▶ **Problem**
Beneath this task are records; print exactly the stretch of them from the line with "[Risiko Pinjaman Online" through the line with "Naval Forces (30, 2245)", both ends included.

(Saved entries)
****************
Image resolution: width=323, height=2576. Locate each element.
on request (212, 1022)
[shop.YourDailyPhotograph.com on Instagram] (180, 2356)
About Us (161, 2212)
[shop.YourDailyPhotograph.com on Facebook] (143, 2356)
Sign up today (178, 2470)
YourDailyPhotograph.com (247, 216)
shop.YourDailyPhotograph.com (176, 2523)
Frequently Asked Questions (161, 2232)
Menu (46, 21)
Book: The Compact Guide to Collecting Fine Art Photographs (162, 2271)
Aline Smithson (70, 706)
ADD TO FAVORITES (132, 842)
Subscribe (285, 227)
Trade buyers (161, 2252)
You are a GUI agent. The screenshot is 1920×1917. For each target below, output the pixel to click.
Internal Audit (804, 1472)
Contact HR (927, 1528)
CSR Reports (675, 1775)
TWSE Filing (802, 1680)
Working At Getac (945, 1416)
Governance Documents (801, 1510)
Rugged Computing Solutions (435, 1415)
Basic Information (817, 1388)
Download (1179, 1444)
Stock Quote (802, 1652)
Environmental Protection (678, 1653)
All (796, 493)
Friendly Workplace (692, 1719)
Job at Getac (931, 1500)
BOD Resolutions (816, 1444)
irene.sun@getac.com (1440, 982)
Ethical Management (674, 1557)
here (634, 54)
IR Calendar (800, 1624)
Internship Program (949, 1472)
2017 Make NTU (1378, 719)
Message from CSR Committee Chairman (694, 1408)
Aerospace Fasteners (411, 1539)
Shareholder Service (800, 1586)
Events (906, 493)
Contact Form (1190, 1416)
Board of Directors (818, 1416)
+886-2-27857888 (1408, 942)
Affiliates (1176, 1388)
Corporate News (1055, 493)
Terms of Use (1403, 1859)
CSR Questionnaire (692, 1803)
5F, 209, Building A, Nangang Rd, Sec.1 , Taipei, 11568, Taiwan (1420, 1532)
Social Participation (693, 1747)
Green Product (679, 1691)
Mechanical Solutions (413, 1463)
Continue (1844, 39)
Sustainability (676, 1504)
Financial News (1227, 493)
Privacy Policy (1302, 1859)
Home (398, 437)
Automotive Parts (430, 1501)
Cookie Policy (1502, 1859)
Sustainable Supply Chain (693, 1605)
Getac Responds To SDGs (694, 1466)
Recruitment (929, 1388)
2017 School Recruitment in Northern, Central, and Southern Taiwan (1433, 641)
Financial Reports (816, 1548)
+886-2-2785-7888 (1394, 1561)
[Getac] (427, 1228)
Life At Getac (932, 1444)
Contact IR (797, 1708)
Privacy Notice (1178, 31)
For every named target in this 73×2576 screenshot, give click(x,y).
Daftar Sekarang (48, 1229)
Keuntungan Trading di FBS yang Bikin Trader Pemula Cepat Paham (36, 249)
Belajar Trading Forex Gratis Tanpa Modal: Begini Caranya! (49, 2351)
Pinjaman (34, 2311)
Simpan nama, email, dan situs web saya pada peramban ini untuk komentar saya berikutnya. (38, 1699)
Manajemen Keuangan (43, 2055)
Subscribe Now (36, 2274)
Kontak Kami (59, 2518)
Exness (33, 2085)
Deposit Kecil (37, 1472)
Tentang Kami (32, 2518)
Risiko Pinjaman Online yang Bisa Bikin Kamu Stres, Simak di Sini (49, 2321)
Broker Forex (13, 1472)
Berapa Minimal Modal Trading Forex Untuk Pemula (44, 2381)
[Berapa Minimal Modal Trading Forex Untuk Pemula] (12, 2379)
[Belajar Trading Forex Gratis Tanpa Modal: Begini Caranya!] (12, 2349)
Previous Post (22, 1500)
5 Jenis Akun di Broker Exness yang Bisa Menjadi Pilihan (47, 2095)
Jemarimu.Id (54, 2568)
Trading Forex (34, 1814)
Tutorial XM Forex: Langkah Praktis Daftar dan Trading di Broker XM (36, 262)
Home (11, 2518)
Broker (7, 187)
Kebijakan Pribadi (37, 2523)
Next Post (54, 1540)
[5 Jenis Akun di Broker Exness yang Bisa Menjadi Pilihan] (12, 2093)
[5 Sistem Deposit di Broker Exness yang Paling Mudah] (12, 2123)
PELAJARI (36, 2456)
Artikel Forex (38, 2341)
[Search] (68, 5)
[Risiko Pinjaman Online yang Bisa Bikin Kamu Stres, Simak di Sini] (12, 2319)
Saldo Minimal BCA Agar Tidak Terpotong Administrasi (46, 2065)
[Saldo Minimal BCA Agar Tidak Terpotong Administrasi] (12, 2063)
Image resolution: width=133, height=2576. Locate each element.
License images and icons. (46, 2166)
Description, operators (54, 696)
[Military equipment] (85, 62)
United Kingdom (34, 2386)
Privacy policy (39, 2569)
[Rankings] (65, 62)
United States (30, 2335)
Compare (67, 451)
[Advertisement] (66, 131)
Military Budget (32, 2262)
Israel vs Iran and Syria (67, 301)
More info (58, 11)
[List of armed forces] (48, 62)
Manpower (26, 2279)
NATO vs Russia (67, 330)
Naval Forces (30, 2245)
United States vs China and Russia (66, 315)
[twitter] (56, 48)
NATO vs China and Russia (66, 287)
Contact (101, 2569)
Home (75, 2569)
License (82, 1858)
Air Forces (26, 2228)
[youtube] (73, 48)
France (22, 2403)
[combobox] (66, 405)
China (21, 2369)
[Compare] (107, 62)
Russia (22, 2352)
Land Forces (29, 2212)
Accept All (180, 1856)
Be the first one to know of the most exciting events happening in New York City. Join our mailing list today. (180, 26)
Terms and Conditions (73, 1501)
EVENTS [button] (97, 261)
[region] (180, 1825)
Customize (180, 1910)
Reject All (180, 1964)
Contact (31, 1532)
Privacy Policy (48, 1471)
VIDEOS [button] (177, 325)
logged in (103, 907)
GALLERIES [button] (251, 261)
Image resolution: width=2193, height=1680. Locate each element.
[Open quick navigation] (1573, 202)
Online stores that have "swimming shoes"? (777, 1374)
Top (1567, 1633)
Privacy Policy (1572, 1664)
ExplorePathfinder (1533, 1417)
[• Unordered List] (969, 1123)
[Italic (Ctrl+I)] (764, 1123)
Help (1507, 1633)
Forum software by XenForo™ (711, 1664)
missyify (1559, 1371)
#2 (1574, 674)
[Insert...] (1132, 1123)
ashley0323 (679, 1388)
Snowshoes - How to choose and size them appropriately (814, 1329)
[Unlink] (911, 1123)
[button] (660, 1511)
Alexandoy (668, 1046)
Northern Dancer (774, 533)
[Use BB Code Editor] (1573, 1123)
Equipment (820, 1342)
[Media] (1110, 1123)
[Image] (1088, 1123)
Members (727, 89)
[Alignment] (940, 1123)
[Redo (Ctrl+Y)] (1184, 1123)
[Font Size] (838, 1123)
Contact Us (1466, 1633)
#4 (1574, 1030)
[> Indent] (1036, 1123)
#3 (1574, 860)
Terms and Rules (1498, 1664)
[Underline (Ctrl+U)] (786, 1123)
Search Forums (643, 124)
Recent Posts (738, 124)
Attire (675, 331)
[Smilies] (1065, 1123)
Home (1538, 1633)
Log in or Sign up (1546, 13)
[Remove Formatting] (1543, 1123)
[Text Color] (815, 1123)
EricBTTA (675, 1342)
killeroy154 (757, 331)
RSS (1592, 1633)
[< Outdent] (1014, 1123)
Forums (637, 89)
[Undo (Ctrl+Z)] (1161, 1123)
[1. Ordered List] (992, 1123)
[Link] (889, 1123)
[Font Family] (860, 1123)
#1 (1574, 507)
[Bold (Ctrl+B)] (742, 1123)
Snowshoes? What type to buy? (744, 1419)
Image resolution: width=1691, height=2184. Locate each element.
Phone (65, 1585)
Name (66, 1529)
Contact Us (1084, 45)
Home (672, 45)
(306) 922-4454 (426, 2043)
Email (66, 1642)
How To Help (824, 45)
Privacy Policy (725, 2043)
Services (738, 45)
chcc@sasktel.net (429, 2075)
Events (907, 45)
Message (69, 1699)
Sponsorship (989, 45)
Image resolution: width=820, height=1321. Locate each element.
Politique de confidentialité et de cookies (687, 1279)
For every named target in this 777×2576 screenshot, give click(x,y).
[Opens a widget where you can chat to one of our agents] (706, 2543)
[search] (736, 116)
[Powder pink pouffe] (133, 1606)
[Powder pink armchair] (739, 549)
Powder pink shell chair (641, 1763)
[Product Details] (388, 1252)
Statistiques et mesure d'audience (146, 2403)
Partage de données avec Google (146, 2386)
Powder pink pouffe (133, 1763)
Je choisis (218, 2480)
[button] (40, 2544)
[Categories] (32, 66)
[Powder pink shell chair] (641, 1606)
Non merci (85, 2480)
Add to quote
****************
▶ **Exercise answer**
[Risiko Pinjaman Online yang Bisa Bikin Kamu Stres, Simak di Sini] (12, 2319)
Saldo Minimal BCA Agar Tidak Terpotong Administrasi (46, 2065)
[Saldo Minimal BCA Agar Tidak Terpotong Administrasi] (12, 2063)
Image resolution: width=133, height=2576. Locate each element.
License images and icons. (46, 2166)
Description, operators (54, 696)
[Military equipment] (85, 62)
United Kingdom (34, 2386)
Privacy policy (39, 2569)
[Rankings] (65, 62)
United States (30, 2335)
Compare (67, 451)
[Advertisement] (66, 131)
Military Budget (32, 2262)
Israel vs Iran and Syria (67, 301)
More info (58, 11)
[List of armed forces] (48, 62)
Manpower (26, 2279)
NATO vs Russia (67, 330)
Naval Forces (30, 2245)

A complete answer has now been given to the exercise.